Quoted passage
=====

Instantiate two different clock event devices, one representing the
decrementer and another representing the broadcast device for each cpu.
The cpu which registers its broadcast device will be responsible for
performing the function of issuing timer interrupts to CPUs in deep idle
states, and is referred to as the broadcast cpu in the changelogs of this
patchset for convenience. Such a CPU is not allowed to enter deep idle
states, where the decrementer is switched off.
For now, only the boot cpu's broadcast device gets registered as a clock event
device along with the decrementer. Hence this is the broadcast cpu.
On the broadcast cpu, on each timer interrupt, apart from the regular local
timer event handler the broadcast handler is also called. We avoid the overhead
of programming the decrementer specifically for a broadcast event. The reason is for
performance and scalability reasons. Say cpuX goes to deep idle state. It
has to ask the broadcast CPU to reprogram its(broadcast CPU's) decrementer for
the next local timer event of cpuX. cpuX can do so only by sending an IPI to the
broadcast CPU. With many more cpus going to deep idle, this model of sending
IPIs each time will result in performance bottleneck and may not scale well.

=====

The data

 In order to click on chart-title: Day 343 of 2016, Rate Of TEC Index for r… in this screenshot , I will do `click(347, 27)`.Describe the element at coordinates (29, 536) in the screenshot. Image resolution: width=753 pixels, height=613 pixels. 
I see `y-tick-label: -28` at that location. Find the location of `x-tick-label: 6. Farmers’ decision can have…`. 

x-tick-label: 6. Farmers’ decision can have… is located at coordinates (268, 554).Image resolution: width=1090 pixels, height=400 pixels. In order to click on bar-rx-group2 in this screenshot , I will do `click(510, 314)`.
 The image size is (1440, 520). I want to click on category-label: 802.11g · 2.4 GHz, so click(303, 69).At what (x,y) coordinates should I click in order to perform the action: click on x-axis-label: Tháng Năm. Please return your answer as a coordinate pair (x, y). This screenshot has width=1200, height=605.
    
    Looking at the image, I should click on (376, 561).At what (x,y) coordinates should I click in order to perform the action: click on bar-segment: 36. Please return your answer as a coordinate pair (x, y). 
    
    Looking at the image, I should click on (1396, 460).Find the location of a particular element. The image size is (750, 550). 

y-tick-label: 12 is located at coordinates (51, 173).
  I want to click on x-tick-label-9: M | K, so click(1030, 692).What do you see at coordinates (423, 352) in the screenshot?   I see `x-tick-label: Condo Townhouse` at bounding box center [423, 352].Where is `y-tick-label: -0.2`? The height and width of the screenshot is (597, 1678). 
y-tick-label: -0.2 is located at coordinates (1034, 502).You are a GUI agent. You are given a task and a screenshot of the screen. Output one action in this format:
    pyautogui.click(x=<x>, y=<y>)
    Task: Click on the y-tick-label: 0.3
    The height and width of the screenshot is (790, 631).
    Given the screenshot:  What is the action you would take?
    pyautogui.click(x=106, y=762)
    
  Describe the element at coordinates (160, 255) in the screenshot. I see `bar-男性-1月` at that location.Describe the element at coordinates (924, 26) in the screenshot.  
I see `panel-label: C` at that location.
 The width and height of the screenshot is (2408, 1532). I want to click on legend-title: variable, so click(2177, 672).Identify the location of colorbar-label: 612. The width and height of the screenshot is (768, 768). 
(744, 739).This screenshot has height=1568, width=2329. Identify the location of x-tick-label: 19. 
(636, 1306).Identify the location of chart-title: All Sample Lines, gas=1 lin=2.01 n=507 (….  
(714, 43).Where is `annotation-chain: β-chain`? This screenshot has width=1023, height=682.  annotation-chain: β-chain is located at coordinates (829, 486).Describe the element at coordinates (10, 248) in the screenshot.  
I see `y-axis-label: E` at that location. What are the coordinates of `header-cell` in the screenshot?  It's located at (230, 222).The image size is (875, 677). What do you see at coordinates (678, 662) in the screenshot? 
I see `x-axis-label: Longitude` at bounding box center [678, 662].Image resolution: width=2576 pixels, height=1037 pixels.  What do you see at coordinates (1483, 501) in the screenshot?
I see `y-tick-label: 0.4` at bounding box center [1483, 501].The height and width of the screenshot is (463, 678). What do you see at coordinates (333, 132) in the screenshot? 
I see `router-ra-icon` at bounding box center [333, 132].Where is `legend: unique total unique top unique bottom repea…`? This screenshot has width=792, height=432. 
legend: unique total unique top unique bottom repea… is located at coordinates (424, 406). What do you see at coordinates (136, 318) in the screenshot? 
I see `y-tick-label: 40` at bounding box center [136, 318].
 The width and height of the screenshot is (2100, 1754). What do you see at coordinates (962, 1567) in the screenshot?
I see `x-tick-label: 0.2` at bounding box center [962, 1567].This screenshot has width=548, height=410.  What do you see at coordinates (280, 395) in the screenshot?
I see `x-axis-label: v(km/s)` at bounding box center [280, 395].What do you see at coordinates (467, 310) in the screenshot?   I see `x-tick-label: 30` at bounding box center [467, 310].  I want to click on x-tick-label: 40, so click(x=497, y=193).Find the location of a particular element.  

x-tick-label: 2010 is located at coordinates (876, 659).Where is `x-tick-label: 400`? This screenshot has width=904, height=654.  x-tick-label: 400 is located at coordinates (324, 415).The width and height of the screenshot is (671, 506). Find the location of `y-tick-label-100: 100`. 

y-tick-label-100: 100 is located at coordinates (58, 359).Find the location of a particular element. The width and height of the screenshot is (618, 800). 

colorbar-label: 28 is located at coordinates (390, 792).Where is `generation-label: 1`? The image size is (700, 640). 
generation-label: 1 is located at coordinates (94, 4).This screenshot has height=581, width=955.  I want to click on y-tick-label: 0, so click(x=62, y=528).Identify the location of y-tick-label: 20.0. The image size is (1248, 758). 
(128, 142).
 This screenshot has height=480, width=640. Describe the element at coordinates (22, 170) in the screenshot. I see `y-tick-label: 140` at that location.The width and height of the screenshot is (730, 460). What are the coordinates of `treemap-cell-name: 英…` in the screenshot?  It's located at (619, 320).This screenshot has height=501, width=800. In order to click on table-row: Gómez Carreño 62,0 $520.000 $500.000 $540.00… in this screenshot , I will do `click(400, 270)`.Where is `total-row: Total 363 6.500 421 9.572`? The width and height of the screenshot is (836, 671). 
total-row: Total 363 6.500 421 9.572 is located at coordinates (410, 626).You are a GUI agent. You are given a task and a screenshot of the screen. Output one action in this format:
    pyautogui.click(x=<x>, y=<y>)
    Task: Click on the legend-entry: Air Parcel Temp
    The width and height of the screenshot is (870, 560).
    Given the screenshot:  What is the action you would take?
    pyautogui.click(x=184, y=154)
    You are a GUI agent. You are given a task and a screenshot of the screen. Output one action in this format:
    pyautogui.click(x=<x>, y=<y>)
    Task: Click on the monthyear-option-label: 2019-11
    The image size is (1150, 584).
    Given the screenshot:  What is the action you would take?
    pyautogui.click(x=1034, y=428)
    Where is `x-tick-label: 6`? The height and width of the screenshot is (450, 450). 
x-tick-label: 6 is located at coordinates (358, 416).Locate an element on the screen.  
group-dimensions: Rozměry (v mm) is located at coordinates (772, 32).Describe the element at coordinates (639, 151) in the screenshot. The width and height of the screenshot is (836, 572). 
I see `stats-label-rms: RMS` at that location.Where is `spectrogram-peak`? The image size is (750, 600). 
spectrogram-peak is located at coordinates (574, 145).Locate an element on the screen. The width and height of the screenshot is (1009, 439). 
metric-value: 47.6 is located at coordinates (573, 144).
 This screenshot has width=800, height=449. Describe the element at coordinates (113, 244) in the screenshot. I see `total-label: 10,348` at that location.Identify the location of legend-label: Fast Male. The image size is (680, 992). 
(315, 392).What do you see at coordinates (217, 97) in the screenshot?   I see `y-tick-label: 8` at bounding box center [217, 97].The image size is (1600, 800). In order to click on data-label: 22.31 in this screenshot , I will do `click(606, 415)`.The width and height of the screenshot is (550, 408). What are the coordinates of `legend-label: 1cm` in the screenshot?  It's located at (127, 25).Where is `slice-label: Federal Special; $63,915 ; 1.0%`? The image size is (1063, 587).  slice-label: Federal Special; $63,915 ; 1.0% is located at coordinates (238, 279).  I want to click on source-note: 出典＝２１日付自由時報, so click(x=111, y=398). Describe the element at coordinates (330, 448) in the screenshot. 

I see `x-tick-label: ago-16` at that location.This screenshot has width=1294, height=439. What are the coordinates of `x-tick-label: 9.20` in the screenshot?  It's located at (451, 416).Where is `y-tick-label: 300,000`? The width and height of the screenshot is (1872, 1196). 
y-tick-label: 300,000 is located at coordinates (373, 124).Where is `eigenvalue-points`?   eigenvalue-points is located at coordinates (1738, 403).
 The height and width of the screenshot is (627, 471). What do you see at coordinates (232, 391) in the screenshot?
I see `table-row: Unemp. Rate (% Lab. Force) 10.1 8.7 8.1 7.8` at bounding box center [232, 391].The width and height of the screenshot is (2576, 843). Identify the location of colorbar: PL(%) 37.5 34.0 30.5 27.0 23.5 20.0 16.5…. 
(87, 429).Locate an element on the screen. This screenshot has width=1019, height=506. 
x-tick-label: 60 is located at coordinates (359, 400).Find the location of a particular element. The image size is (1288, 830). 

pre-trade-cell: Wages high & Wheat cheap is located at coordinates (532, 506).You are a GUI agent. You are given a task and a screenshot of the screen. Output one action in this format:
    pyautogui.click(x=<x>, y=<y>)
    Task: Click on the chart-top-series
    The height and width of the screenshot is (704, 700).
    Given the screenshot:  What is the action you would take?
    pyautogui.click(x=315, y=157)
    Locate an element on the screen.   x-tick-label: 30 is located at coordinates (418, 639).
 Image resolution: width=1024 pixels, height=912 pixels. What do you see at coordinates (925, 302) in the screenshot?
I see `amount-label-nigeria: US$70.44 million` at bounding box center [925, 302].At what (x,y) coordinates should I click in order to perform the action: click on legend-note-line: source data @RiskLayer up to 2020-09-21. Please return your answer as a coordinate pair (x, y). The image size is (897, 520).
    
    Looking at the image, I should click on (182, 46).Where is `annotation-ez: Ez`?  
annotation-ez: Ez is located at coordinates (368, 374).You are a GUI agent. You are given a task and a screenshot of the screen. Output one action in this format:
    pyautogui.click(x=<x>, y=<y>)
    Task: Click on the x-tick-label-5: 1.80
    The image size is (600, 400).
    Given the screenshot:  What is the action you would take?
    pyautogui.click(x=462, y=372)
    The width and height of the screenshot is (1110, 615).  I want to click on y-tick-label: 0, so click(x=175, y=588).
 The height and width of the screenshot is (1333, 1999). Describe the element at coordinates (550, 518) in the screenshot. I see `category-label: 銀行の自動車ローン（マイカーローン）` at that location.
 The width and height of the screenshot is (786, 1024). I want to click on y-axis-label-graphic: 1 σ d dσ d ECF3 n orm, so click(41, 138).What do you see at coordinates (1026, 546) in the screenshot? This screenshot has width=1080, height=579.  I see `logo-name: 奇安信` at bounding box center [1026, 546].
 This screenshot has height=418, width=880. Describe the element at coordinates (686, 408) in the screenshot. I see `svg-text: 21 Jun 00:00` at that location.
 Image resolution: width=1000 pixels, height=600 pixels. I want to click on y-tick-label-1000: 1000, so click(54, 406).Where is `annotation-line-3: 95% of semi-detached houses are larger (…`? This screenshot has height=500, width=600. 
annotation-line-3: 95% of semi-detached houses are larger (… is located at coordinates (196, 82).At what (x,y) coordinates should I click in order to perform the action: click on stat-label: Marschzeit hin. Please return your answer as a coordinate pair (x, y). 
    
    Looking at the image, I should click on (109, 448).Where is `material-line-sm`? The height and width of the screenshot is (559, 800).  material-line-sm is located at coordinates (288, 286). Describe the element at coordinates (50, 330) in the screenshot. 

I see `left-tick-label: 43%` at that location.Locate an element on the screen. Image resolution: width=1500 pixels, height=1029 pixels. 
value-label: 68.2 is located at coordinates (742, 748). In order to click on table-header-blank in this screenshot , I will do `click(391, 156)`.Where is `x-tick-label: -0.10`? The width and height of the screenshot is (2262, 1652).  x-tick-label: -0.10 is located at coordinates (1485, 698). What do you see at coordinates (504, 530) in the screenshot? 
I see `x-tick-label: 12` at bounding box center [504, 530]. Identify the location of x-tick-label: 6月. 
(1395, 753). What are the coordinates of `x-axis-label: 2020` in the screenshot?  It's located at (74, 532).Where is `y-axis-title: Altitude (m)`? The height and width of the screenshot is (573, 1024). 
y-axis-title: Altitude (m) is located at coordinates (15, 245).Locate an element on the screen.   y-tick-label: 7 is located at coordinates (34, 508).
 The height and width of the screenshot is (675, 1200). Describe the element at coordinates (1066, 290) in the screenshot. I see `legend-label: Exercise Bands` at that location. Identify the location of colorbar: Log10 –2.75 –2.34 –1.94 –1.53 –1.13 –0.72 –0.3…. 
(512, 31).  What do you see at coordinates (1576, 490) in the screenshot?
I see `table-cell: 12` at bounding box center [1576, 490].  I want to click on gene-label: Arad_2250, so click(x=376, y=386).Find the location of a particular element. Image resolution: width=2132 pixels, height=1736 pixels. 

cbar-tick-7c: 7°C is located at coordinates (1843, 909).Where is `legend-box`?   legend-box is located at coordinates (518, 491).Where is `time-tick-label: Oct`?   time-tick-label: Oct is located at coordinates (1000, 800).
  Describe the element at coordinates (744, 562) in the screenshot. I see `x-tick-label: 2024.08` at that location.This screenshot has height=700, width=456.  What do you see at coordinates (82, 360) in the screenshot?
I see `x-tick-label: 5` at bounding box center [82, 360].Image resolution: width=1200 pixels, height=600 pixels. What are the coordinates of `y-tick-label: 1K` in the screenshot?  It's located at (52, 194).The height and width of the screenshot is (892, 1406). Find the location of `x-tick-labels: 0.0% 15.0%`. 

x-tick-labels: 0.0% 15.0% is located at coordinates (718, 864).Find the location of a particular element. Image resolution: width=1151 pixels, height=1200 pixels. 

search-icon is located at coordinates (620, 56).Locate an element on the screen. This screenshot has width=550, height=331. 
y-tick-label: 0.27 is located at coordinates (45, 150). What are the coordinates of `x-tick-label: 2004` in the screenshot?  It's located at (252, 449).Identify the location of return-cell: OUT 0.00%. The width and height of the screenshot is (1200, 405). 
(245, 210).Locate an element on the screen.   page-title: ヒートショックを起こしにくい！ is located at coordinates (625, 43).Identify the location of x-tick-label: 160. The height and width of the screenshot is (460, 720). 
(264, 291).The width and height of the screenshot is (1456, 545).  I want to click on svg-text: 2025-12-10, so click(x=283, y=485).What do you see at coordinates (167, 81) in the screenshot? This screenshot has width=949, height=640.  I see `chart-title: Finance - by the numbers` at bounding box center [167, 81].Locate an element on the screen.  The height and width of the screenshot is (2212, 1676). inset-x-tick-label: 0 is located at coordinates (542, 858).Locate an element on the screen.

=====

What the exercise asks
In the patch description, change "boot cpu" to "primary cpu" and write out the passage from "Instantiate two different" up to and including "the broadcast cpu.".

Your solution
Instantiate two different clock event devices, one representing the
decrementer and another representing the broadcast device for each cpu.
The cpu which registers its broadcast device will be responsible for
performing the function of issuing timer interrupts to CPUs in deep idle
states, and is referred to as the broadcast cpu in the changelogs of this
patchset for convenience. Such a CPU is not allowed to enter deep idle
states, where the decrementer is switched off.
For now, only the primary cpu's broadcast device gets registered as a clock event
device along with the decrementer. Hence this is the broadcast cpu.